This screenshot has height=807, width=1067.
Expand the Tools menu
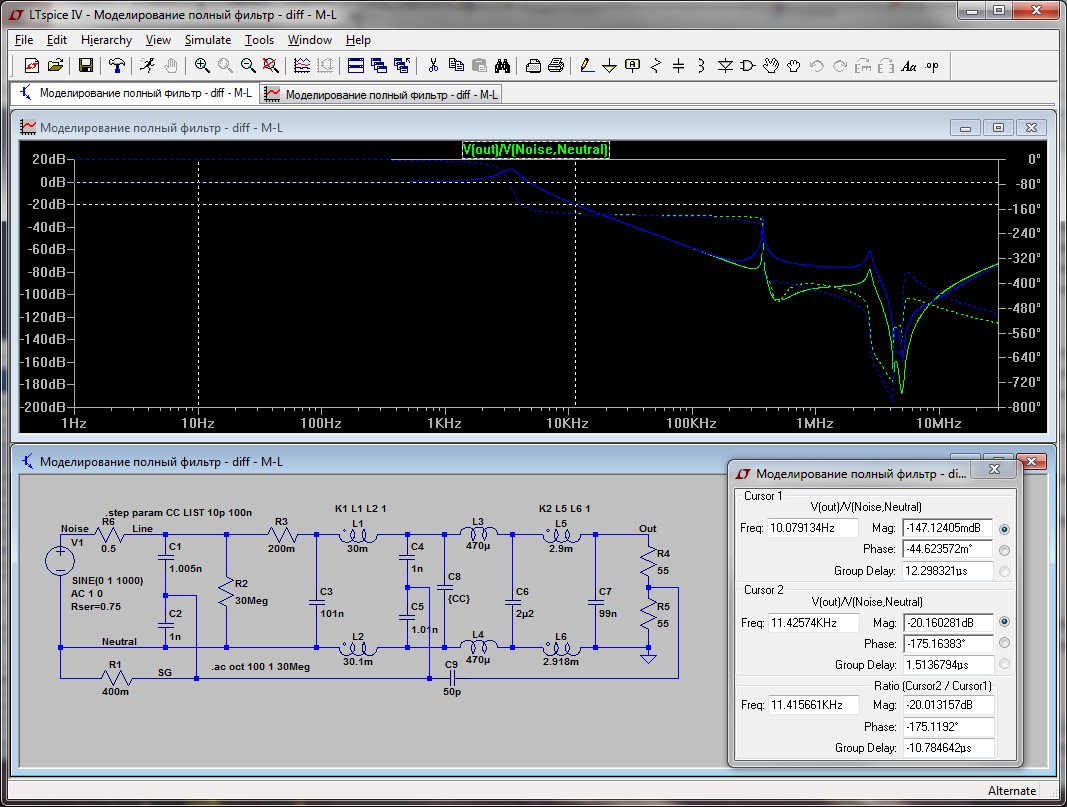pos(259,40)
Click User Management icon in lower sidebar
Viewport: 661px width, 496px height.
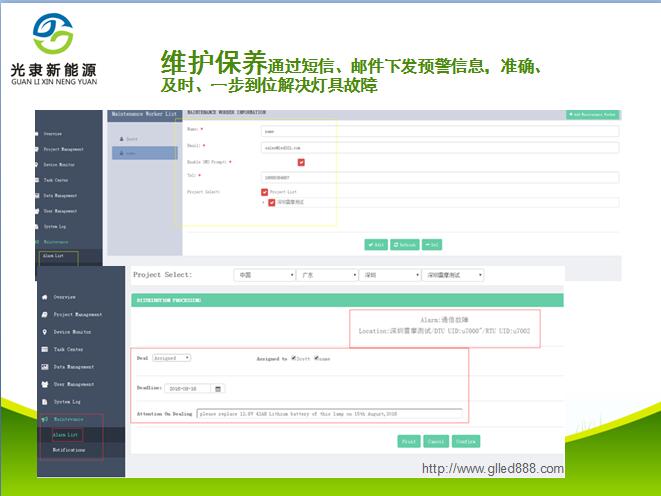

-- WRITTEN INSTRUCTION --
Turn the lines above into a numbered list, skipping any blank lines and leaving out the pictures.

-- RESPONSE BELOW --
1. This screenshot has height=807, width=1067.
2. Expand the Tools menu
3. pos(259,40)
4. Click User Management icon in lower sidebar
5. Viewport: 661px width, 496px height.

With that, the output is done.